Didi, is it time for you to resign and go?
by Sandip Roy Apr 16, 2012Madam, perhaps it might be time for you to resign and go.
Ruchir Joshi has gone and said what a lot of newspaper pundits were tiptoeing around.
Mamata Banerjee has done what even her most diehard critic didn’t dream she could do writes Joshi in The Telegraph. She has scrunched the Left Front’s 34 years of sins (which she never tires of enumerating) into less than 34 weeks of her own government.
It’s almost as if she came armed with a checklist of mistakes to repeat and has determinedly gone through it at breakneck duronto speed.
“The Left had subverted the state police into their armed peons,” writes Joshi. Mamata’s police are just as good (or bad). They have used the FIR as a weapon with which to club a university professor. When goons railed real blows on civil society activists protesting the eviction of poor people from Nonadanga, the police arrested the victims, not the assailants.
“The Left had overseen the gang-rape and assaults on women from Bantola and Birati to Nandigram,” Joshi reminds the CM. Mamata, who had once been assaulted by the CPM’s goondas, showed little sensitivity when it came to assault on women under her watch.

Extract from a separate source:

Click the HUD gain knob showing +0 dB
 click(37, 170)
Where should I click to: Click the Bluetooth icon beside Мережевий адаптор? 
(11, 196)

“The Left had ruthlessly attacked anyone who criticised them, using State machinery to silence and sideline dissent,” writes Joshi. By unleashing the power of the state on a cartoon, Mamata has shown herself to be even more thin-skinned and intolerant. Mamata, the candidate, took the high road when a CPM MP made truly vile comments about her during the election campaign. But Mamata, the CM, was quick to accuse an innocuous cartoon of trying to thwart progress with obscenity.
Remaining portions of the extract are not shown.